- Born: September 30, 1973 (age 52) Quebec City, Quebec
- Occupations: Artist; Musician; Performer;

= Samuel Roy-Bois =

Samuel Roy-Bois (born September 30, 1973) is a Quebecois artist, musician, and performer. Roy-Bois is interested in the deconstruction of space, questioning and redefining the boundaries between art and exhibition spaces.

== Career ==
Roy-Bois holds a BFA from Université Laval, and in 2001, he received his MFA from Concordia University.
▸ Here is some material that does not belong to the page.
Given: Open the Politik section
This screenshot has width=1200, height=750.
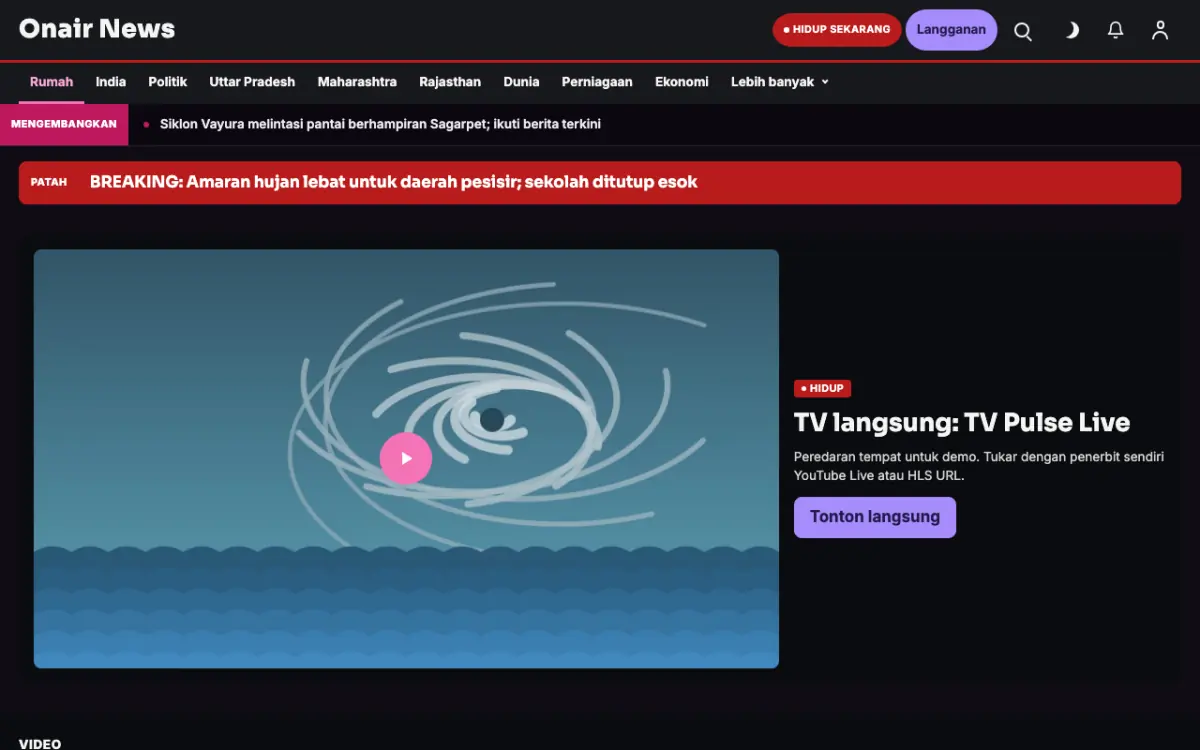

Roy-Bois lives in Vancouver, British Columbia, Canada and is an assistant professor of sculpture at the University of British Columbia Okanagan Campus in Kelowna.

==Exhibitions==
- 2020 Samuel Roy-Bois: Presences at Kamloops Art Gallery, Kamloops, BC.
- 2015 La pyramide at Œil de Poisson, Quebec City.
- 2010 Candid at Republic Gallery.
- 2008 Contemporary Art Gallery, Vancouver.
- 2006 Improbable and Ridiculous at the Musée d'art contemporain de Montréal, Montreal.
- 2003 j'ai entendu un bruit, je me suis sauvé (I heard a noise and I ran) at Or Gallery, Vancouver.